QUOTED TEXT:
^^^^^^^^^^^^^^^^
Seeds travel by squirrel, bird, and the contours of the land or wind. Even in our backyards, we can watch the plants in our landscape slowly move and reproduce in every direction from where they began. Meanwhile, this summer, in our home gardens and on the production farms in Maine, the seeds that produce our food staples have stories that have traveled from afar.
Before we begin, as a farmer, I want to acknowledge the term “native to place.” For those of us who plant food and value our landscapes, this mindset is valuable in caring for an environment that might naturally, intuitively, best succeed here. The mentality of growing plants that are “native to place” is also wildly complicated given our changing world. For the purpose of this writing, we are thinking of plants as they relate to our gardens and our dinner tables. We acknowledge that many of the foods we commonly grow and eat have stories that originate from “away” and are part of the plant we’ve naturalized as our own.
Enter the potato.
^^^^^^^^^^^^^^^^
DIRECTIVES:
• A. Print the passage on seeds from "Before we begin, as" up to and including "as our own.".
• B. According to the passage on seeds, what carries seeds from place to place?
^^^^^^^^^^^^^^^^
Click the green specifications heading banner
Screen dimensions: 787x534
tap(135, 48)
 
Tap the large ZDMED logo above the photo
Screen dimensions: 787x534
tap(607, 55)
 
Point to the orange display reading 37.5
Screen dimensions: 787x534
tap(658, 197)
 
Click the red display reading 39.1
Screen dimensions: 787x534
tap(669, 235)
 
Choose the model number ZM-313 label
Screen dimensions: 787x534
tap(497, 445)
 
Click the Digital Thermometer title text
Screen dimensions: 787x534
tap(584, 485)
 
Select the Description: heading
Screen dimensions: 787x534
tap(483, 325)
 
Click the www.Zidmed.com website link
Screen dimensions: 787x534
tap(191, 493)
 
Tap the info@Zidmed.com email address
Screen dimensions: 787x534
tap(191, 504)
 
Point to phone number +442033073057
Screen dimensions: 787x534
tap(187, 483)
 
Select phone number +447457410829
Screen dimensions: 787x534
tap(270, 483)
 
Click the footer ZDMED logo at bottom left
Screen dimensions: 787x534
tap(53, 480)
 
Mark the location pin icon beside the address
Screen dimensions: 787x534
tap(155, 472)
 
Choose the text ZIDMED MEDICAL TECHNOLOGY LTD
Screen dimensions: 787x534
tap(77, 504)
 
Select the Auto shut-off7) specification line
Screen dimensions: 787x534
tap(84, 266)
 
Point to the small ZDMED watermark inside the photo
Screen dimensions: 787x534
^^^^^^^^^^^^^^^^
ANSWERS BELOW:
• A.
Before we begin, as a farmer, I want to acknowledge the term “native to place.” For those of us who plant food and value our landscapes, this mindset is valuable in caring for an environment that might naturally, intuitively, best succeed here. The mentality of growing plants that are “native to place” is also wildly complicated given our changing world. For the purpose of this writing, we are thinking of plants as they relate to our gardens and our dinner tables. We acknowledge that many of the foods we commonly grow and eat have stories that originate from “away” and are part of the plant we’ve naturalized as our own.

• B. Squirrels, birds, and the contours of the land or wind.